Huntress SIEM is now generally available
Huntress also announced the general availability of its managed security information and event management (SIEM) solution, with new integrations for log sources and expanded compliance capabilities.
“Organizations rely on SIEMs to neutralize threats earlier in the attack chain as well as to support their compliance obligations, and to do this, SIEMs need access to security-relevant data from a wide variety of sources,” said Chris Bisnett, CTO and Co-Founder at Huntress. “Huntress has expanded our integrations for the majority of technologies our customers and partners use across systems such as firewalls, password management, and identity.”
A capability fully managed by Huntress’ security operations center (SOC), Huntress’ SIEM is adding 20+ new integrations, including brands like 1Password, Keeper Security, Fortinet, Palo Alto Networks, pfSense, SonicWall, Sophos, Ubiquiti, WatchGuard, Barracuda Networks, LastPass, DNSFilter, and CloudGen.
Huntress believes the SIEM being fully integrated and managed by its SOC is an added value to its customers, especially because offerings without the combined technology and services often face challenges.

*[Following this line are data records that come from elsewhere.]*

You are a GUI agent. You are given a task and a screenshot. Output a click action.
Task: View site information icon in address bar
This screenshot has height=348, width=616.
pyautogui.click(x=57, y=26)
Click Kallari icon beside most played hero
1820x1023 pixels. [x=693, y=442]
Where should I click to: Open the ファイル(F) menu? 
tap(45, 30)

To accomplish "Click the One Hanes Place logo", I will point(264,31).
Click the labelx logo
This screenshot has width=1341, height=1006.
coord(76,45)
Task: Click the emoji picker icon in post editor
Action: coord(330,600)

“When the technology and SOC are not treated as one (or worse yet, the SOC utilizes a third-party technology), it introduces delays and unnecessary risk,” Bisnett noted. “At Huntress, the same team that finds the early indicators is the same team that creates and deploys the vaccination. There’s no waiting for another vendor to address this in their product.”
Huntress managed SIEM has had a limited run through a six-month early availability during which it has already picked up nearly 1000 customers, Bisnett added.